In contrast, once subadult males reach around 3 years, they will spend more and more time away from their maternal pride, eventually leaving to find territories of their own.

 

These males will have a much better chance of survival if they can stick together in groups called coalitions during this difficult dispersal period when they will have to avoid areas where they are not wanted by people, and territorial male lions wherever lions are still tolerated. 

Ruaha lion pride

Collaring for coexistence

Collaring for Coexistence is one of the pillars of the Coexistence Co-op programme, that Lion Landscapes run together with The Peregrine Fund to help halt the decline of lion populations. We deploy and manage specialised lion GPS collars that send us hourly locations for the lions; in each monitored pride one adult lioness is collared, and one adult male in each male coalition. 
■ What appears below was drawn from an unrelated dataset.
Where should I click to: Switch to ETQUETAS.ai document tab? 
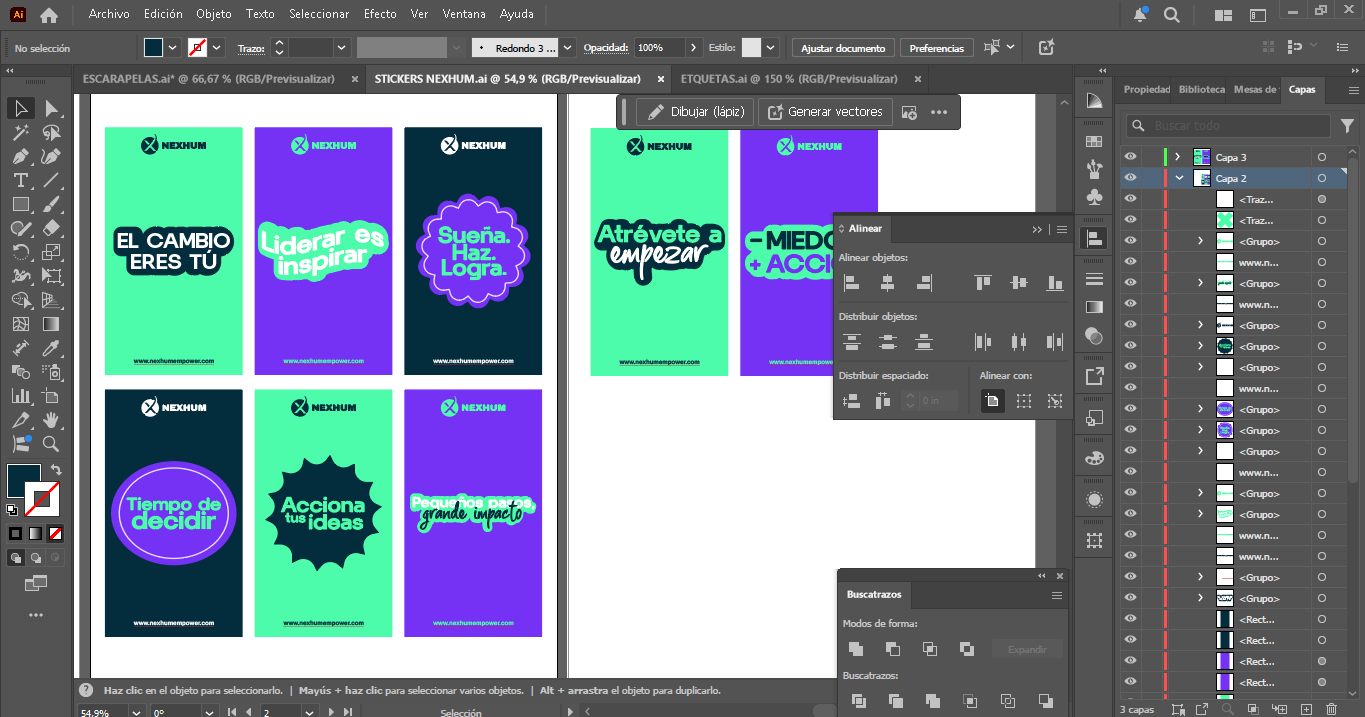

Access to this lion movement data is given to livestock owners and provides them with a warning if an individual is nearby, allowing them enough time to scare the individual away and keep their livestock safe. Reducing livestock depredation in this way minimises potential retaliatory poisoning events, supporting lion populations to reproduce and stay alive to care for their cubs. 

Labai and 6 month cub.png

Collaring for coexistence is one of the three pillars of the Coexistence Co-op. This programme is run in partnership with the Peregrine Fund. The other pillars are Lion Rangers and Community Coexistence Training.